And the whole planet is full of them. All with different minds, different ways of doing things, different likes and dislikes.
Some of them, for example, watch sports.
Actually, a lot of them do but thankfully I don’t know too many. I know they exist because I hear about tv ratings and sometimes I will accidentally turn to the basketball channel while trying to find a Law and Order. (Law and Order is always on somewhere. It’s a beautiful thing.) However, every month or so one invades my home and I love her.
The whole reason we have cable is so that this lady, whom I love, can watch her sports. Originally, we just had basic or maybe not even that and she was like, ‘Oh god, I can’t watch football. You’re getting cable.’ The price for the cable is that she controls it when she’s here. And I shut up about it.
Except on my blog of course.
This is what’s known as co-existing. At the heart of all therapy sessions (I’m told, I can’t afford that dream remember?) is the issue of politely co-existing with all these other people who for some inexplicable reason, see the world differently. At the other heart of therapy (therapy is like a cow except instead of stomaches it has hearts) – anyway, at the other heart is mothers. This is about both.
How to do it?
Thankfully we, as a species, can’t read minds…yet. Reading minds would cripple us because we all think horrible things about each other all the time. Not that we actually mean them and we still like each other but we do think them. As much as you think you want to know what others think about your existence, you don’t. So put the mind reading thoughts out of your, uh, mind. Did you? I don’t know – why? Because I can’t read minds.
Ok, so then what?
I think the crux of co-existence is biting your tongue. Which I suck at doing. Partly because, while it’s polite, I also think it’s kind of bullshit. It leads to the kind of pent up mean thoughts you don’t want anyone to hear and you feel guilty about later. So I let it out and if it hurts feelings I say I’m sorry or I say something nice afterward and I mean both of those things.
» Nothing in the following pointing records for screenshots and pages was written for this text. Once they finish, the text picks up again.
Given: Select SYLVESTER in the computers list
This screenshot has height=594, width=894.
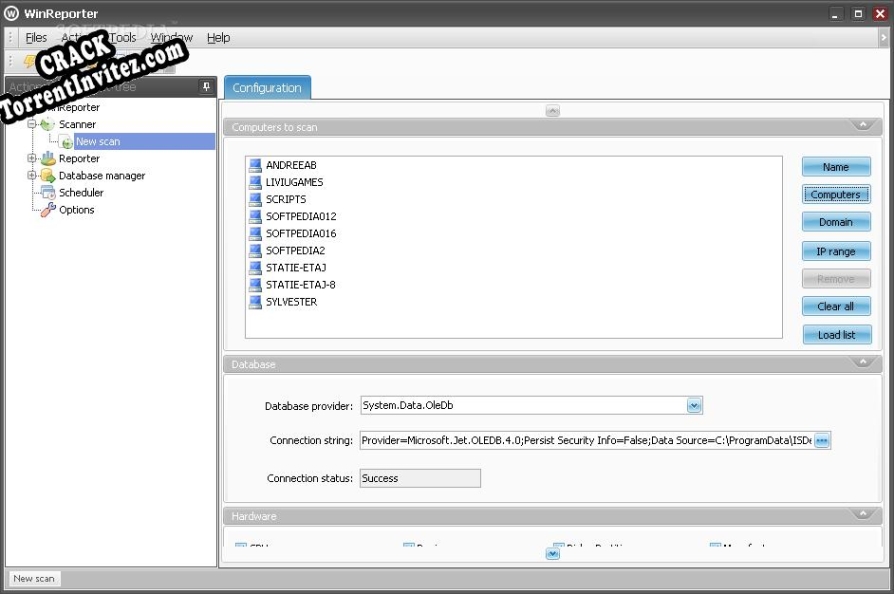Looking at the screenshot, I should [290, 301].
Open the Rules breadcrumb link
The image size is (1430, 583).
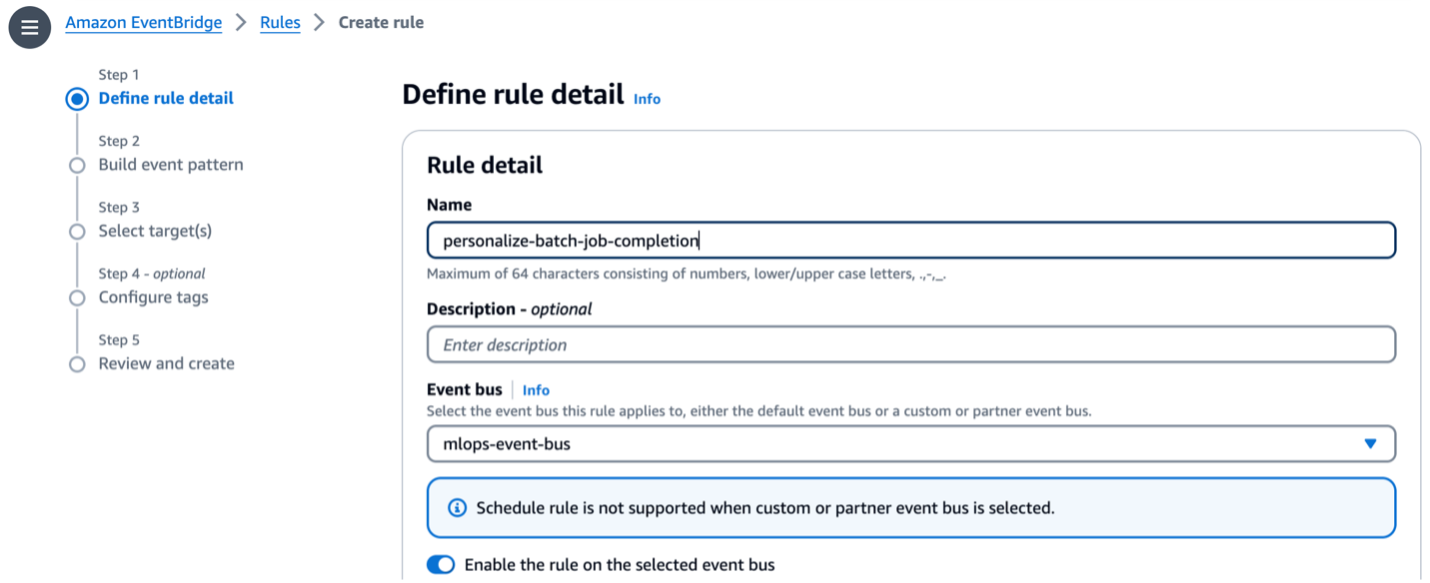(x=280, y=22)
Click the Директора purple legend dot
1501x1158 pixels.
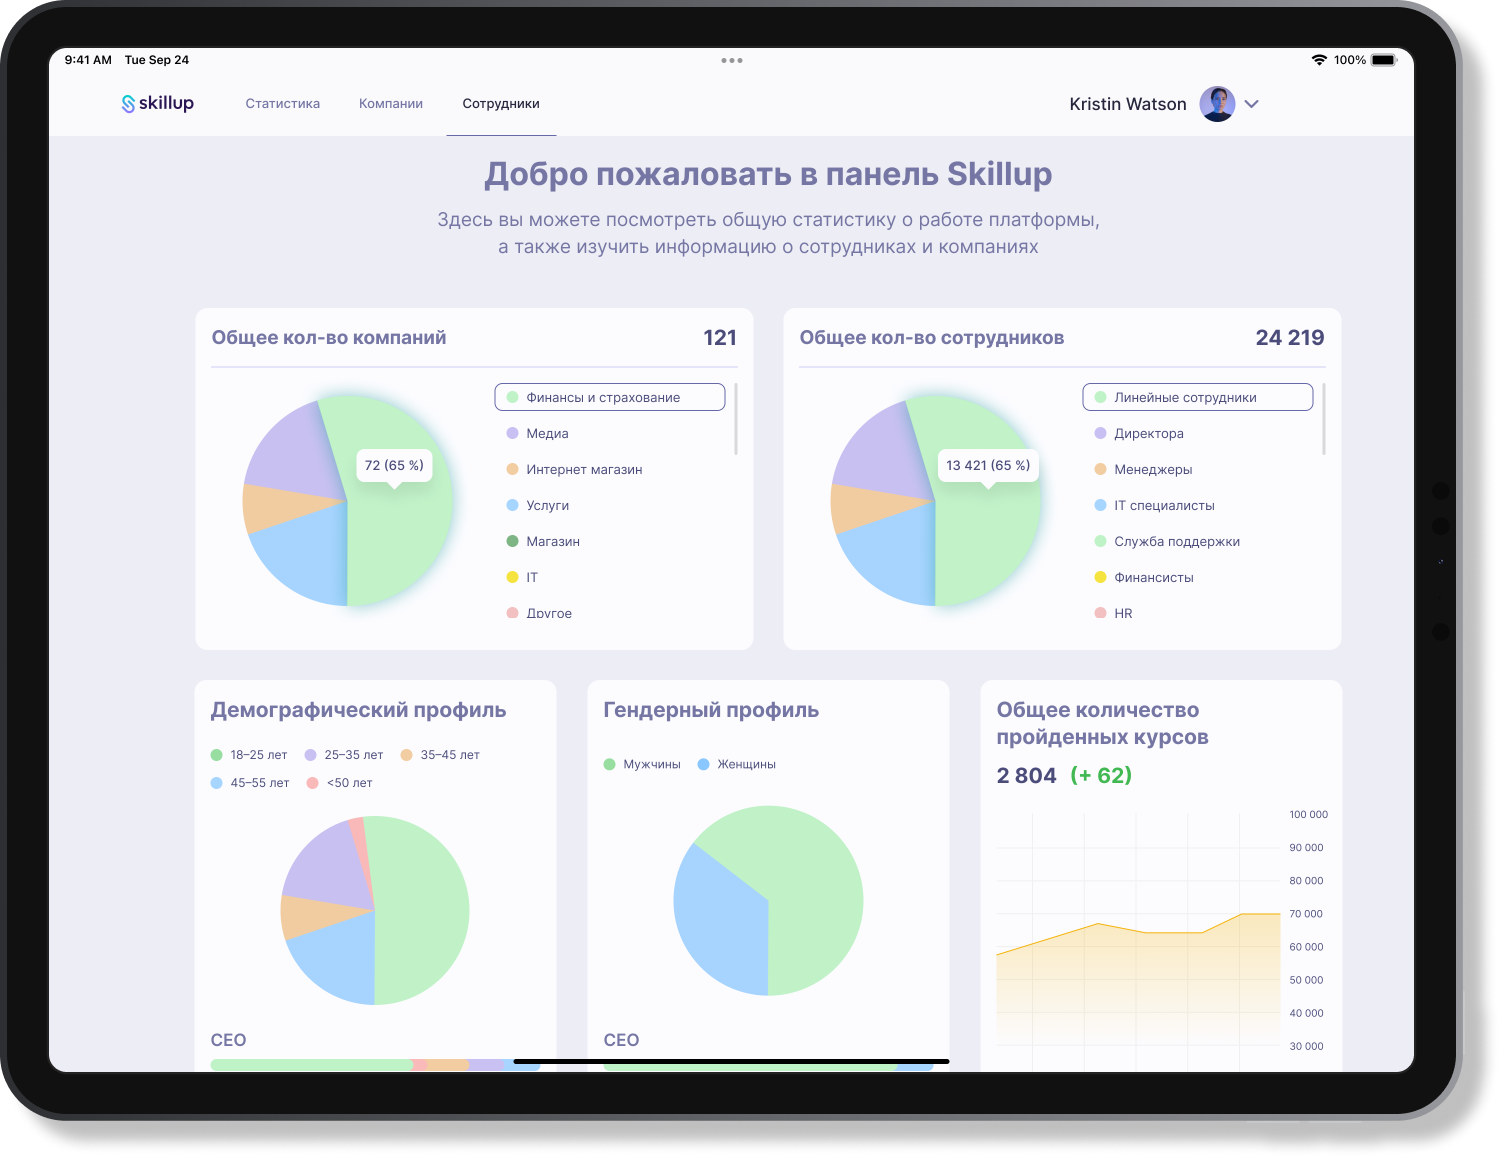pyautogui.click(x=1101, y=433)
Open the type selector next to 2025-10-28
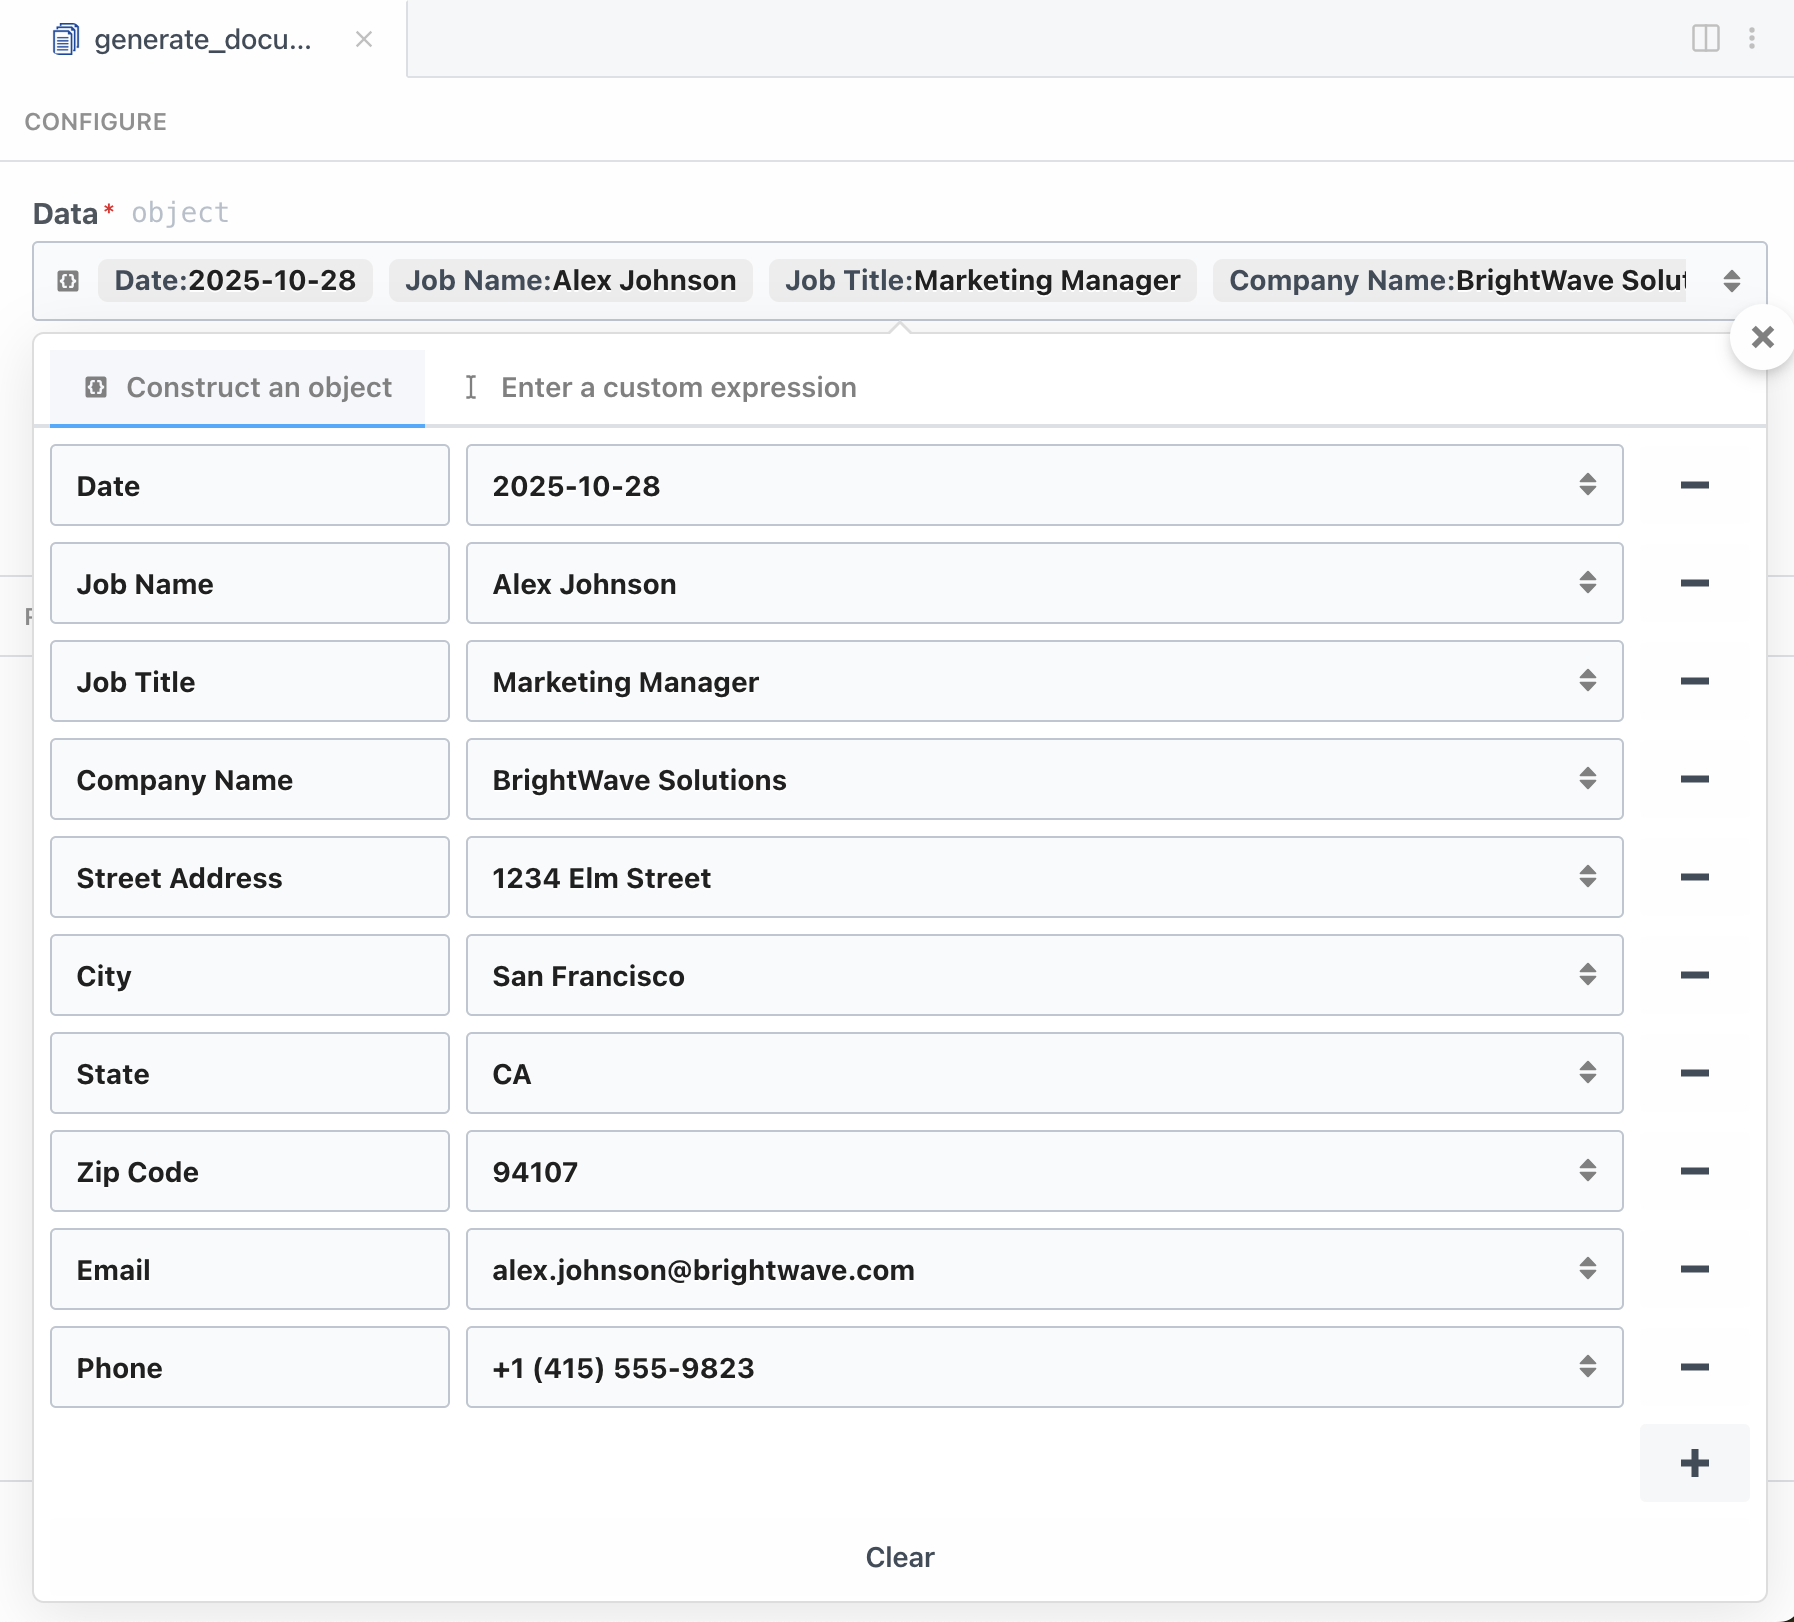The width and height of the screenshot is (1794, 1622). coord(1588,485)
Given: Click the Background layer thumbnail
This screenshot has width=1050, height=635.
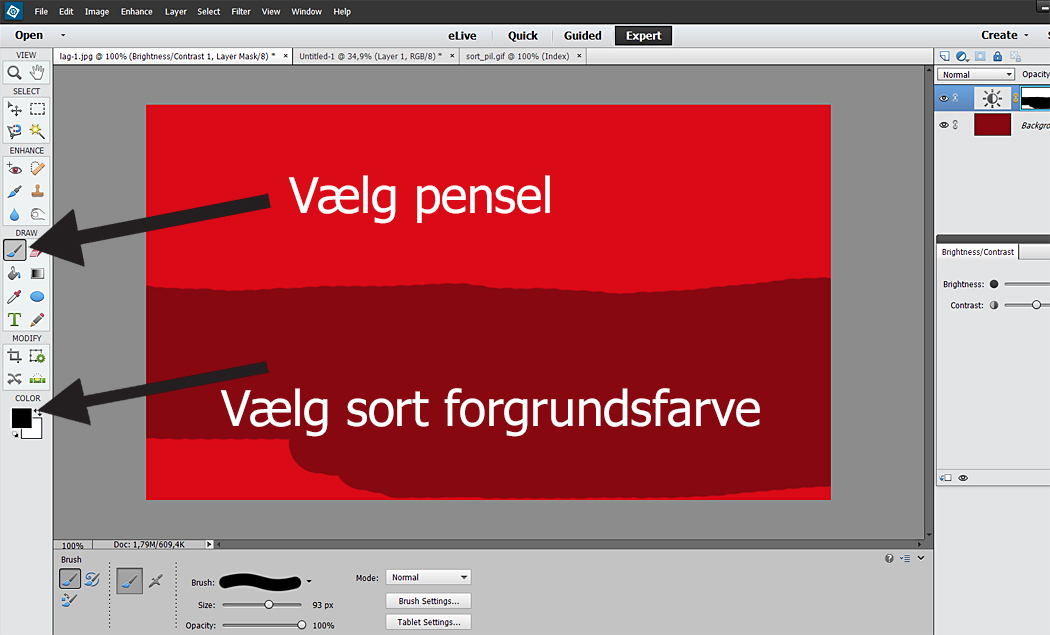Looking at the screenshot, I should [992, 126].
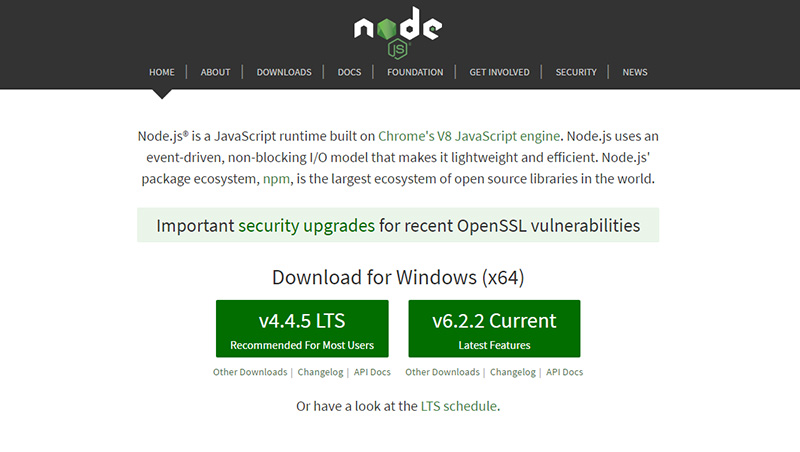Image resolution: width=800 pixels, height=452 pixels.
Task: Open the NEWS navigation item
Action: [635, 72]
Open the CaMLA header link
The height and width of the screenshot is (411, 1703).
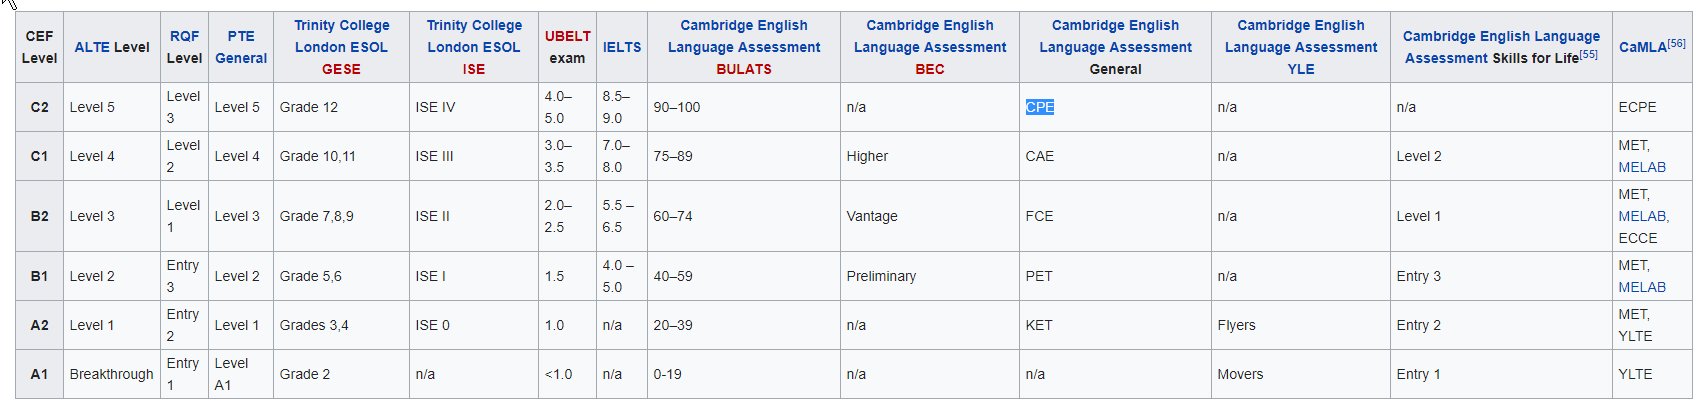point(1642,48)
Moi: Goddamn this golf shit is boring.
Moi: I’m sorry, I know you like it and you know a lot about it. You’re a really good golfer. That Japanese golfer is kind of hot and I like his pants.
or this exchange that happened yesterday:
Mom: I think he looks great.
Moi: I’m sorry. You’re a fan. He is a handsome fellow and his ass looks great in those silk pants. If he were a golden girl he would totally be Blanche.
See? I don’t have to sit around and stew and now Mom knows my feelings on the subject. Her response to my complaints, “Too bad. We’re watching this.”
Then I accept that.
How do you co-exist with the ones you love?